### [ASSIGNMENT]
Please list every person on the "Participants:" line of the project description below, each with the university given for them.

Development of generic integration methodology towards a life-sciences problem-solving environment by modelling of data and knowledge (SP3.5.1)
Project leader: T. Breit, University of Amsterdam
Participants: P. Adriaans, University of Amsterdam; J. Kok, Leiden University; F. Verbeek, Leiden University; M. Roos, University of Amsterdam
The overall aim of this project is to develop problem-solving environments (PSEs) for computational life-sciences research. For this, semantically annotated data and biological knowledge was used in computational experiments to develop innovative methods, for example for data analysis or knowledge-discovery. Driven by a particular biological problem related to a test case, some analyses were performed using ad-hoc methods. This also involved research on the application of statistical, model-based, or data mining methods to specific problems. Furthermore, ad-hoc problem solving will provide requirements and raw building blocks for the development of the generic problem-solving environment. By using the results of the information analysis and the lessons learned from the problem driven approach, state-of-the-art methodology was developed and evaluated for the creation of dedicated life-sciences problem-solving environments. These included research on how ontologies could be used to provide a formal and non-ambiguous representation of data for robust and flexible data integration, as well as for the application of knowledge models for computational life-sciences research.
Overview of subprojects and results:
Subproject SP3.5.1.1 & SP 3.5.1.5 (merged)
Project leader: T. Breit, University of Amsterdam
Introduction and objectives
Within this project the venues towards the establishment of functional PSEs (Problem Solving Environments) were studied.
Results
- Proof-of-principle semantic web approach for data integration (Swedi)
- Successful integration of R in a Grid environment.
- The development and opening of the e-BioLab (13 December 2007)
- Development re-annotation tool to re-define Affymetrix probe sets: CDF-Merger.
- Workflow for re-annotation of microarray probes in BIOMOBY framework: OligoRAP.
- Grid-based workflow to discover significantly enriched windows: SigWinDetector.
- Packaged SigWinDetector in R: SigWinR.
- Generic problem-solving environment for genomics data from multi-strain prokaryotes plus adapted generic ENSEMBL genome browser: PROGENIUS.
- Using R in Taverna: Rshell.
- Active participation in W3C Semantic Web Health Care and LS Interest Group.
- Established strong collaboration between NBIC and internationally leading e-Science organizations OMII-UK, myGrid.
A semantic-web approach for data integration was developed and tested; workflow-management systems such as Taverna an the concept of web services were evaluated; technologies using community-maintained ontologies such as BIOMOBY were adapted; and de-facto standards such as the Ensembl Genome Browser and the R environment were used. It was found that in the life sciences rich and well-defined frameworks for the definition of metadata are still in their infancy. This applies to the technologies and the way life scientists can make use of them as well as to the quality of the ontologies. As a results, the focus shifted to PSEs designed on de-facto standards such as Ensembl and R. This resulted in highly functional PSEs that are flexible because all complexity is accessible and usable because the user interface can be easily adapted to the intended users. Effectively these PSEs eventually have become 'playgrounds' where the e-bioscientist finds (modelled) data, other biological models, analysis tools, modelling tools, and visualization tools. This enables him/her to do computer-assisted research on complex biological problems to improve his/her knowledge by easy correlating and reviewing (omics) data in various ways, develop new ideas, study well-defined biological problems, or discover fundamental phenomena.

### [INFORMATION SHOWN]
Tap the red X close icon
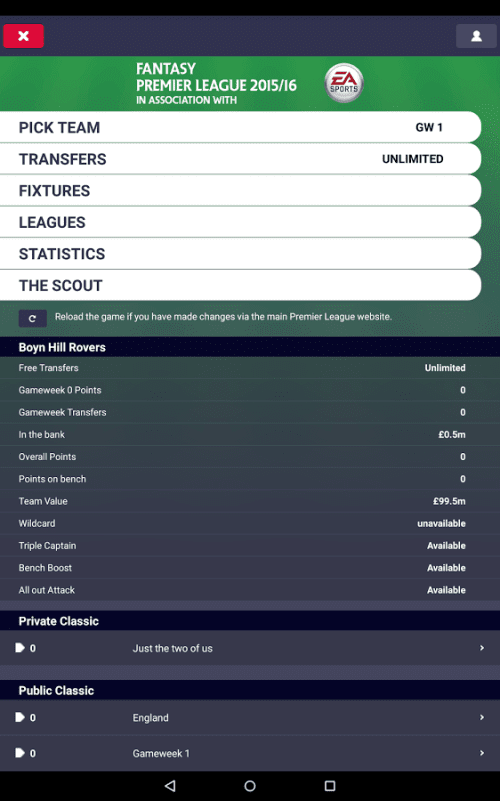The width and height of the screenshot is (500, 801). [23, 36]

### [OUTPUT FOR THIS TASK]
- P. Adriaans, University of Amsterdam
- J. Kok, Leiden University
- F. Verbeek, Leiden University
- M. Roos, University of Amsterdam